Garip şeyler oluyor memleketimde. Murat Karayılan'ın "PKK olarak bittik, bitiyoruz" açıklamaları medyaya düşüyor. Bunun üzerinden 3 gün geçmesine rağmen, Selahattin Demirtaş'tan "Aslında Karayılan şunu demek istemiştir" nevinden tek bir cümle duyamıyoruz.
Tatil diye mi acaba?
***
Efendim, paravan örgütlerin kaderidir, kullanılıp çöpe atılmak.
PKK, tarihi boyunca defalarca kullanılıp çöpe atıldı.
1980'lerde, 90'larda, 2000'lerde uluslararası patronlarına farklı şekillerde hizmet verdi.
Bir parça özerklik ve temiz bir sicil karşılığında yaptı bunu.
Ama ne olduysa patronları PKK'ya bir türlü ücretini ödemedi.
Onu kullanıp kullanıp çöpe attı.
Attı atmasına ama çöpte yok olup gitmesine de göz yummadı.
Bu süreçte PKK, fırsat kollamaktan hiç vazgeçmedi.
Arap baharı baş gösterdiğinde bunu kendisi için bir fırsata çevirmeye kalktı.
"
Halk savaşı başlatıyorum" dedi.
Uluslararası patronlarından bir kez daha söz aldı.
Ancak bir kere daha satıldı.
Türkiye 2012'de çok ağır bir darbe vurdu PKK'ya.
Gelin görün ki PKK'nın uluslararası patronlarından gık bile çıkmadı.
Bu noktadan sonra, yani PKK'ya sahada kaybettirildikten sonra çözüm süreci başlatıldı.
Hükümetin nihai amacı PKK'nın silahsızlandırılması ve terör örgütünün çökertilmesiydi.
2013 Ocak'ında başlayan süreç, aynı yılın mayıs ayında başlayan Gezi protestoları ile durdu.
PKK, uluslararası patronlarından aldığı yeni söz uyarınca bu kez Suriye iç savaşında rol üstlendi.
Bu rol üzerinden PKK, tarihinde hiç yakalamadığı konforu yakaladı.
Rojova kantonları üzerinden özerklik hayaline bir nebze de olsa kavuştuğunu düşündü.
Biraz daha uğraşırsa, sicilini bile temizleyebilirdi!
PKK, Suriye'deki "
kazanım"ını Türkiye'ye taşımak istedi.
7 Haziran seçimleri sonrasında oluştuğunu düşündüğü iktidar boşluğunu fırsat bilerek Türkiye'ye karşı terör eylemlerini başlattı.
PKK, her ne olursa olsun İran'ın desteğini arkasına aldığını düşünüyor, ABD'nin ona arka çıkacağını varsayıyor ve Almanya'nın uluslararası alanda onun PR'ını yapacağını umuyordu.
Peki sonuç ne oldu?
Türkiye, PKK ile mücadele tarihinde hiç olmadığı kadar başarılı bir operasyon başlattı.
Bunun üzerinden daha 2 ay bile geçmeden PKK, Murat Karayılan'ın söylediği noktaya geldi: "
Verdiğimiz zayiatlar artık tahammül sınırlarını aşmıştır.
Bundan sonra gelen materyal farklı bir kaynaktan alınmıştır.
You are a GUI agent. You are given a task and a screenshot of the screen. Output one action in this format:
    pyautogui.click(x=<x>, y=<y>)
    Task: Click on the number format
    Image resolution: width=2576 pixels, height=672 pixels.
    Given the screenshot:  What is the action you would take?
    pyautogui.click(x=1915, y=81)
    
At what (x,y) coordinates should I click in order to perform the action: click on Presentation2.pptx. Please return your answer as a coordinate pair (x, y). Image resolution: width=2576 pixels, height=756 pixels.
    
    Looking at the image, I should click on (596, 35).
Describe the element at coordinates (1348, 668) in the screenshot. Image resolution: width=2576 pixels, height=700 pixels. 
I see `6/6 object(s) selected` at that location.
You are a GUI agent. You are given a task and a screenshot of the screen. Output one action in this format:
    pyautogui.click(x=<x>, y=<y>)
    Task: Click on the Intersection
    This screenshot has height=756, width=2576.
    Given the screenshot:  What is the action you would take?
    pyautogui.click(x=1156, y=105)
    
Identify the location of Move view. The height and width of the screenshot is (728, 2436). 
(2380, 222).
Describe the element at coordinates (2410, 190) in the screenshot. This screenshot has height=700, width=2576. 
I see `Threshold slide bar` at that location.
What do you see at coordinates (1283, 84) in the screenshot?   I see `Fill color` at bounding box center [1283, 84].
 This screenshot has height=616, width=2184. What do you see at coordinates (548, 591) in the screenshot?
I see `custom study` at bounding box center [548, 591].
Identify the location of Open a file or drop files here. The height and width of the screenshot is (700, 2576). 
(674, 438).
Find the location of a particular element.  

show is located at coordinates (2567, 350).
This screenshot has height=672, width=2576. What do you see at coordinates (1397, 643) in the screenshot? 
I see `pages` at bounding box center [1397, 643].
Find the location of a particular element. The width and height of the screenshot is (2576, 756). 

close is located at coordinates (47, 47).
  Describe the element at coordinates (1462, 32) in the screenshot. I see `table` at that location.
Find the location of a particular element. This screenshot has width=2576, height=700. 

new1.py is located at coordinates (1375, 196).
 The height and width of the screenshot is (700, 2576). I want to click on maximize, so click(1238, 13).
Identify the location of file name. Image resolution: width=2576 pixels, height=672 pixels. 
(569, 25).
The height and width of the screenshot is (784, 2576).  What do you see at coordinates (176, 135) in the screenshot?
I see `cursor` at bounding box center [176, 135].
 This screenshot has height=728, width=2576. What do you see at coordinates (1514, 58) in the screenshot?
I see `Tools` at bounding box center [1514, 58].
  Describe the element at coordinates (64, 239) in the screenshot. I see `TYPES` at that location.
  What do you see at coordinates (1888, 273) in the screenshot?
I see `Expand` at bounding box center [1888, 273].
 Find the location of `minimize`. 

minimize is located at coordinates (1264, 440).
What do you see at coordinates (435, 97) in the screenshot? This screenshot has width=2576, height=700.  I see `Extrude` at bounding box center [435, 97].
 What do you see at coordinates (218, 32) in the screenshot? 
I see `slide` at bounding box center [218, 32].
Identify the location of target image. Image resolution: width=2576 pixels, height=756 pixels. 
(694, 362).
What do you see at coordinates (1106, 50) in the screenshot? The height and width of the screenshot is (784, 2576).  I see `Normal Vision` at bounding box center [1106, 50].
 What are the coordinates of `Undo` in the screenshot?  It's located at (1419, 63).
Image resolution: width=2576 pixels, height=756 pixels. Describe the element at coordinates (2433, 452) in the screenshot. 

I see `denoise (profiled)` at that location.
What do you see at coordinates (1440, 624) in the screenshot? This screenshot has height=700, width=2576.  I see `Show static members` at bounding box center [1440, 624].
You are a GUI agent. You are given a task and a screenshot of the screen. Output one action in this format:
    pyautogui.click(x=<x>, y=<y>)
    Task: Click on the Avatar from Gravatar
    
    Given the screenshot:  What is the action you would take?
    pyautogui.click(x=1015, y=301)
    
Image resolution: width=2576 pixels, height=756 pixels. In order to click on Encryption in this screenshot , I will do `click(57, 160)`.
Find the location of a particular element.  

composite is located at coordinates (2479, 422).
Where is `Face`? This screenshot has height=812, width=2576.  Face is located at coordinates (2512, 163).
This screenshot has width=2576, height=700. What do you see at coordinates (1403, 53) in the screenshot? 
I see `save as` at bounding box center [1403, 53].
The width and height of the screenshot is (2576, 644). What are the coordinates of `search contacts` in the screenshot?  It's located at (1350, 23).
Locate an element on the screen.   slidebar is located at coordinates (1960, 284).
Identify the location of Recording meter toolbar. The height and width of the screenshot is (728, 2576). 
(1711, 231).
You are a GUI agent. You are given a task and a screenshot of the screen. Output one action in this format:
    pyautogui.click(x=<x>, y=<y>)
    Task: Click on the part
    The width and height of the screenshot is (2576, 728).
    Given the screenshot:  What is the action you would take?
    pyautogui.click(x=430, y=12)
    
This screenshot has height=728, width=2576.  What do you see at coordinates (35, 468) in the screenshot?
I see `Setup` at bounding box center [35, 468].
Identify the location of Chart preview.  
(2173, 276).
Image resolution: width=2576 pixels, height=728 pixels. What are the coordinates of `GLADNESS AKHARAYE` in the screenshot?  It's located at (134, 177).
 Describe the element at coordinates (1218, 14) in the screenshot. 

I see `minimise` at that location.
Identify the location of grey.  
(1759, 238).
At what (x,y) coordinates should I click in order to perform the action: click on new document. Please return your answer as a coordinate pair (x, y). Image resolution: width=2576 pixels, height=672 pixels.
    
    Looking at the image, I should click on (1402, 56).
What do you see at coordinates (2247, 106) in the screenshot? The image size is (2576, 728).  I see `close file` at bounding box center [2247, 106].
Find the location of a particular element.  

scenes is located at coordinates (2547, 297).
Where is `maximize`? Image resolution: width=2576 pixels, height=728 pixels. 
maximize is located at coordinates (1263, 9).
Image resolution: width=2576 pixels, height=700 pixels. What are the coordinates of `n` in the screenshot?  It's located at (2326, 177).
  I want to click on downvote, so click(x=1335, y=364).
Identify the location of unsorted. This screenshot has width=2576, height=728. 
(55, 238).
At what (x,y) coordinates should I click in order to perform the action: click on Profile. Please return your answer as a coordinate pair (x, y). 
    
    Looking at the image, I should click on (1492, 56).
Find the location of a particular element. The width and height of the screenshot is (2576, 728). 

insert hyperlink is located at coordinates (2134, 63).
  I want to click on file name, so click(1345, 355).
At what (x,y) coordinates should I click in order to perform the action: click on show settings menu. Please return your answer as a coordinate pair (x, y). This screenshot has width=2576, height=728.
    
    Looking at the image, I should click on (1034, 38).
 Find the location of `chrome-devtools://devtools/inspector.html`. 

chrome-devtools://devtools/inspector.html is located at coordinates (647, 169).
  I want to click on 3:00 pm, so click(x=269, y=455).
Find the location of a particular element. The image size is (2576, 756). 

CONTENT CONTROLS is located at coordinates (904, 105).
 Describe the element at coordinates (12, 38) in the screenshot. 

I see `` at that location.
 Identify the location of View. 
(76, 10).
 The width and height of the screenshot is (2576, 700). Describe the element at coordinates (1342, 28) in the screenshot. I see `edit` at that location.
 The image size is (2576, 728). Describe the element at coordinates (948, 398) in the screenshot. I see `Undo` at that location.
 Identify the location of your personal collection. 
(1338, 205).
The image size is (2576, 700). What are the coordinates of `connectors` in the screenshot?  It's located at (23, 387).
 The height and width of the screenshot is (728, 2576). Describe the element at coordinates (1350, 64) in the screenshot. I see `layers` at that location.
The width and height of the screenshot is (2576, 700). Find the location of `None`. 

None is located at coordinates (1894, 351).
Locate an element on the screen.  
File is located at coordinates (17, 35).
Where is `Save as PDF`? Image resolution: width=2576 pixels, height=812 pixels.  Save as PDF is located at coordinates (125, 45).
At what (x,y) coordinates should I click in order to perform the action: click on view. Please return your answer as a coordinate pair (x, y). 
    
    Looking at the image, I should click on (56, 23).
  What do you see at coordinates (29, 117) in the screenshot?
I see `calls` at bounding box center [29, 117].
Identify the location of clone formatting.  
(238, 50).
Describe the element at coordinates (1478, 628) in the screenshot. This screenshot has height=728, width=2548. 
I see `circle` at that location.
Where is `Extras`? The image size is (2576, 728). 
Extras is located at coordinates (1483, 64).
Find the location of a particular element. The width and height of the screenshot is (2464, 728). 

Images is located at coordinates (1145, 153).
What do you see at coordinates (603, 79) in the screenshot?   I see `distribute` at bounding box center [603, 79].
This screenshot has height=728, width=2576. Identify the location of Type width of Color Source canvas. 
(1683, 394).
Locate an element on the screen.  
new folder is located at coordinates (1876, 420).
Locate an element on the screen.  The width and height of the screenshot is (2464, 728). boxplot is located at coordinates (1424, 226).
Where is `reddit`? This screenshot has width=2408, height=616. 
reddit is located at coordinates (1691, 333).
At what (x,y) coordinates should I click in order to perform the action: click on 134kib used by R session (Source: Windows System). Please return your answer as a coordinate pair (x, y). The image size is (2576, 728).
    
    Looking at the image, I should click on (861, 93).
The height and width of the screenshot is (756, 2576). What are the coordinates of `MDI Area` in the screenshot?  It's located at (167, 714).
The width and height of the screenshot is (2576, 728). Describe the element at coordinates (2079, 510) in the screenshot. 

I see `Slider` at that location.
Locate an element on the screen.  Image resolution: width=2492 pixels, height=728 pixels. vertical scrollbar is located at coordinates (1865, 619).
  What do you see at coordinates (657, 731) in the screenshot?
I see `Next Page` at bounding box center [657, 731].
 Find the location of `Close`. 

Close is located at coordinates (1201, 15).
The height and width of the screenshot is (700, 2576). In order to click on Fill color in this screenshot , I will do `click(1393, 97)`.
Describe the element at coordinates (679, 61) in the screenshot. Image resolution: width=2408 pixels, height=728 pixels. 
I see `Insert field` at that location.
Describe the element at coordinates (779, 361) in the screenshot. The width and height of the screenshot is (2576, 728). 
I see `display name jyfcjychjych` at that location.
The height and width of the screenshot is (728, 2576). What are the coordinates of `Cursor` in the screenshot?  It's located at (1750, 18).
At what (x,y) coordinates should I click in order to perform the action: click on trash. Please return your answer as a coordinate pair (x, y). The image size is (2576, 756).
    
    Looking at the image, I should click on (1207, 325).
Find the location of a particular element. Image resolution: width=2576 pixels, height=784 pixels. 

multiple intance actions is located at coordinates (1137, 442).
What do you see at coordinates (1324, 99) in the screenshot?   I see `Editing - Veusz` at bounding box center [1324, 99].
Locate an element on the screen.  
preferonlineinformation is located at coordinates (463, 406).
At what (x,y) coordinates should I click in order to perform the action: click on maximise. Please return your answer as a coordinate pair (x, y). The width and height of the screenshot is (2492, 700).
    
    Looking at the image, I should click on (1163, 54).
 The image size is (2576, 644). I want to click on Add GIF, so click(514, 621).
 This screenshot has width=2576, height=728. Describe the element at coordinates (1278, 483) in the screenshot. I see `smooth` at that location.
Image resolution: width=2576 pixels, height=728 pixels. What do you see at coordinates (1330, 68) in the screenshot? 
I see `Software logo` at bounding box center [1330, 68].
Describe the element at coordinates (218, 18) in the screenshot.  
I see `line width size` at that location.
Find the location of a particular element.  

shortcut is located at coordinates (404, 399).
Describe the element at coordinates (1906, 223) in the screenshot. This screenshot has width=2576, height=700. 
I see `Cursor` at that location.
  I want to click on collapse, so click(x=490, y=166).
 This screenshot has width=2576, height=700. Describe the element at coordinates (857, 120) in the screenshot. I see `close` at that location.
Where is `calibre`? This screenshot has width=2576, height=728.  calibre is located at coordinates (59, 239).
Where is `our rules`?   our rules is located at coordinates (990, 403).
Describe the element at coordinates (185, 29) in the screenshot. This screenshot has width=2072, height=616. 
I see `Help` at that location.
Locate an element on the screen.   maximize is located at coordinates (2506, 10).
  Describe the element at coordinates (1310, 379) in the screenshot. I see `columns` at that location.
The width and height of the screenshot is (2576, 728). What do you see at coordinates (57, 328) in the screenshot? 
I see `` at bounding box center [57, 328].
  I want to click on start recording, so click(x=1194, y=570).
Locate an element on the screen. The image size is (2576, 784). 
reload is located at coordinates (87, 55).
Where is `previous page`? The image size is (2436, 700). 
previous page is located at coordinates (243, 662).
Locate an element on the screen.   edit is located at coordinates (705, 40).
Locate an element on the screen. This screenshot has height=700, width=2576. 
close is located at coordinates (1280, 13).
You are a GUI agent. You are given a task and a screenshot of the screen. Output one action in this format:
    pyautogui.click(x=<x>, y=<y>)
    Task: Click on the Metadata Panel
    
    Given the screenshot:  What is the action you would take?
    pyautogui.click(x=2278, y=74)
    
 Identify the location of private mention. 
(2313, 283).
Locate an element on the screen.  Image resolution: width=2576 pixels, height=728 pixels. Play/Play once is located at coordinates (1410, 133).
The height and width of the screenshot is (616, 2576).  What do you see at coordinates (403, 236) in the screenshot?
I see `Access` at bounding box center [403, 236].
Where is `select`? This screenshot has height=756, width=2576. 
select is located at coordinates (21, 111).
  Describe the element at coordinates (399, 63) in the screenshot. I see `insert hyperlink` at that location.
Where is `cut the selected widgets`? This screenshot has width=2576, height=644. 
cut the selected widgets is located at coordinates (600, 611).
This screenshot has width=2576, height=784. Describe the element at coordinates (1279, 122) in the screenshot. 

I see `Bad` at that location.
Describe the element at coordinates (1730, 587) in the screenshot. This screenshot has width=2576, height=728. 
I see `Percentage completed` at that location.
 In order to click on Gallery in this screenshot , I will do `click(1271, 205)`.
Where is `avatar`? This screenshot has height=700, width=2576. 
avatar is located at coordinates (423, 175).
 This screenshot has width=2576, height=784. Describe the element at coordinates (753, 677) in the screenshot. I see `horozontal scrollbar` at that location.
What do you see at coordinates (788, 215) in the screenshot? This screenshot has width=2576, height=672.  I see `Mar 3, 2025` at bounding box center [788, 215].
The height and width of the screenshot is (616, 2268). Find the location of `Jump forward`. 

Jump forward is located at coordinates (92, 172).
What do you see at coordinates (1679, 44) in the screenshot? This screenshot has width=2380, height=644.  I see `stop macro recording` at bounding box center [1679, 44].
Artık Kandil'de barınamıyoruz. Civardaki diğer kamplarımız da dahil 600-700 kişiyle durumu idare etmeye çalışıyoruz. Çok sayıda kayıp verdik."
ABD, bir kere daha PKK'yı sattı.
PKK'nın dünya sistemi okuması da, Ortadoğu okuması da, Türkiye okuması da bir kere daha çöktü.
Dahası PKK'nın bu okumayı ezber ettirdiği terör sevici yazarçizer tayfası, PKK'ya yardımlaşma derneği muamelesi yapan medya kuruluşları ve PKK propagandası yapan siyasi parti mensupları da açığa düştü.
***
PKK, iki yıldır ABD'nin Türkiye ile kendi arasında "
arabulucu" olmasını istiyor, habire sözü üçüncü göze getiriyordu. ABD'den ümidi kesen PKK, şimdiler AB'ye bel bağlamış vaziyette. "
AB, Türkiye ile bizim aramızda gözlemci olsun, karşılıklı ateşkes yapalım" diyor. Kandil'e gazete gitmiyor anladık da, hani Kobani'de mallarını "
kamulaştırma" adı altında yağmaladığınız mültecilerin halihazırda Avrupa kapılarına dayandığını ve Avrupa'nın tek derdinin bu mülteciler olduğunu da mı duymadınız?
Ümit, fakirin ekmeği, hainin değil ey ağlak devrimciler!